- DOCUMENT EXTRACT:

ADVERSARIAL VERIFICATION — designed so false "done" cannot survive

After each Upgrade, spawn a panel of skeptics, each with a DISTINCT refutation lens, each prompted "default to REFUTED unless you can prove otherwise by running/grepping; cite the command and its output."

Lens	Tries to prove
Build skeptic	typecheck/test/build actually fail, or the test baseline dropped
Shim skeptic	the "deletion" is actually a second copy / a re-export that still pulls local logic
Resolution skeptic	the adoption is HOLLOW — `git grep -c "<shell>" -- src/` is 0 (or didn't rise ~per-swapped-module) despite adoption-named commits; or `<shell>` is only an array entry (e.g. `minimumReleaseAgeExclude`) not a versioned dependency; or imports resolve to a local path / the lockfile never moved. Commit messages are not evidence — the real import count is. (Caught live: an agent shipped 5 "delegate to the shell" commits with 0 actual imports.)
Domain skeptic	foreign-domain residue remains (tokens, tables, flows, knowledge gates, UI)
Story skeptic	a user story has no executable check, or its check is trivially true
Silent-cap skeptic	the upgrade narrowed scope (skipped a module, sampled, TODO'd) without saying so

Verdict rule: complete only if every lens fails to refute (or ≥ a strong majority, with the holdouts' objections resolved). Any surviving refutation becomes the directive for the next Upgrade iteration. Loop-until-dry: require 2 consecutive clean panels before declaring an agent done — a single clean pass is not enough (the tail is where the lie hides).

Cap the loop (e.g. 4 Upgrade↔Verify rounds). On cap, the agent is reported INCOMPLETE with the open refutations — never upgraded to "done." Silent truncation reads as success when it isn't.

- TASKS TO CARRY OUT:
[1] In the adversarial verification text, how many consecutive clean panels are required before an agent can be declared done?
[2] Can you restate the adversarial verification text starting at "After each Upgrade, spawn" and ending at "0 actual imports.)", substituting "changes" for "commits"?
[3] How would you continue the adversarial verification text from where it stops?

- SUPPLIED DATA:

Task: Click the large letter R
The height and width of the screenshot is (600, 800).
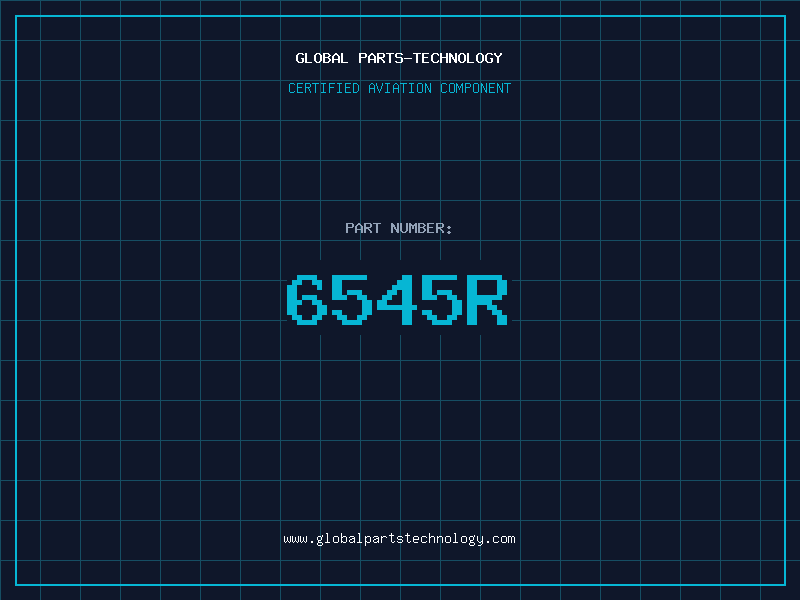Action: (x=487, y=299)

- EXERCISE RESPONSES:
[1] Two consecutive clean panels.

[2]
After each Upgrade, spawn a panel of skeptics, each with a DISTINCT refutation lens, each prompted "default to REFUTED unless you can prove otherwise by running/grepping; cite the command and its output."

Lens	Tries to prove
Build skeptic	typecheck/test/build actually fail, or the test baseline dropped
Shim skeptic	the "deletion" is actually a second copy / a re-export that still pulls local logic
Resolution skeptic	the adoption is HOLLOW — `git grep -c "<shell>" -- src/` is 0 (or didn't rise ~per-swapped-module) despite adoption-named changes; or `<shell>` is only an array entry (e.g. `minimumReleaseAgeExclude`) not a versioned dependency; or imports resolve to a local path / the lockfile never moved. Commit messages are not evidence — the real import count is. (Caught live: an agent shipped 5 "delegate to the shell" changes with 0 actual imports.)

[3]
How to run

The executable form is workflows/upgrade-agent-fleet.workflow.js in this plugin. Invoke the Workflow tool with that script (or paste it), passing the fleet as args:

Workflow({ scriptPath: ".../upgrade-agent-fleet.workflow.js",
           args: { reference: "<reference-product>",
                   shell: "@tangle-network/agent-app",
                   donorDomainTokens: { "<forked-product>": ["matter","filing","jurisdiction","incorporation","contract"] },
                   agents: ["<product-a>","<product-b>","<product-c>"],
                   codeRoot: "<your code root>",
                   maxRounds: 4 } })

It fans out, loops each agent to a clean adversarial verdict, isolates each in a worktree, and returns a per-agent report (baseline vs final test counts, LOC delta, modules swapped, residue removed, upstream candidates, open refutations if capped). It does not push. Read the report, then merge the green worktrees and run substrate-release for any upstream candidates.

When the fan-out stalls on one hard module — switch to a focused subagent

The adversarial fan-out is excellent at audit, breadth, and catching hollow/partial adoption (the coverage + shim + hollow skeptics earned their keep — they caught a forked redact traversal line-for-line and repeatedly flagged a capability-token-only tools claim). It is bad at landing one deep, single-module surgery: a finish agent given many modules will do the easy ones and keep skipping the hard one (e.g. migrating a :::proposal regex parser onto /tools across the chat pipeline + MCP + HTTP routes), and seeding the gap as a prior-refutation does not reliably force it.

Rule: if two finish rounds leave the same module unadopted (verified by import count, not the agent's self-report), stop re-fanning. Hand that one module to a single focused subagent with a precise brief + the reference consumer to copy + hard grep-based gates — the deterministic path. (Proven repeatedly: a deep schema/flow de-wire and a tools side-channel migration both landed clean via a focused subagent after the fan-out loop stalled on them.) Then re-audit.

Always verify with the repo's ACTUAL layout. A git grep -- src returns 0 on a monorepo (packages/*/src, apps/*/src) and you will wrongly call a real adoption "hollow." Grep the whole worktree, or detect the layout first.

Safety / guardrails

Worktree isolation per agent; no push, no force, no main mutation, no --no-verify.
Each agent's pre-existing uncommitted work + feature branch is respected — the worktree forks the current HEAD.
Bounded retries; capped agents are reported incomplete, not faked.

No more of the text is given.